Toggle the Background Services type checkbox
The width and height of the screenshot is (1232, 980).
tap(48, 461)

********************

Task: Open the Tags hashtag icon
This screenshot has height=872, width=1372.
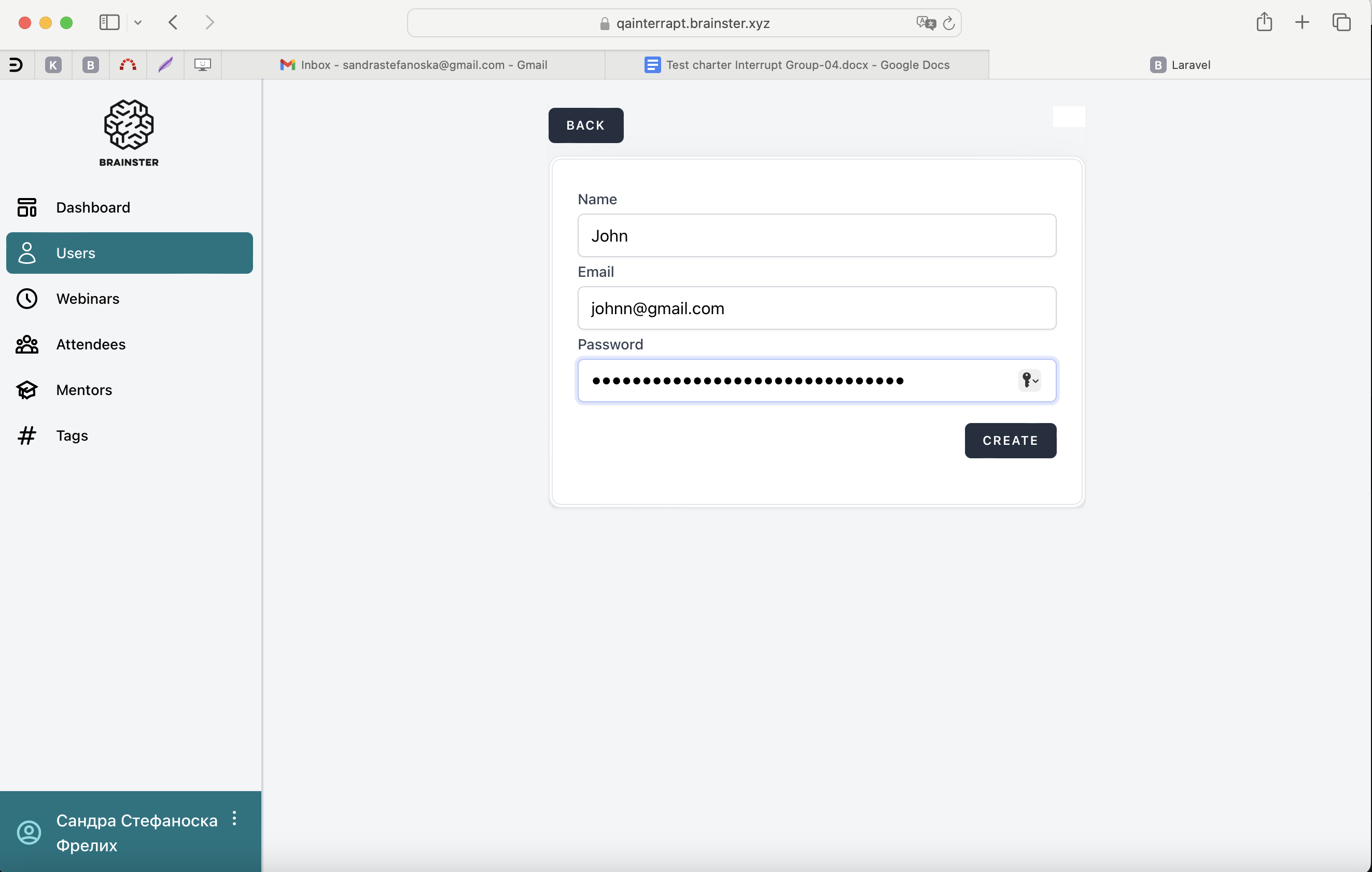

********************

*EXERCISE DESCRIPTION*
In the entries above, restate word for word the lines between the one holding "Task: Open the Tags hashtag icon" and the one holding "This screenshot has height=872, width=1372.", inclusive, and nothing besides.

*OUTPUT FOR THIS TASK*
Task: Open the Tags hashtag icon
This screenshot has height=872, width=1372.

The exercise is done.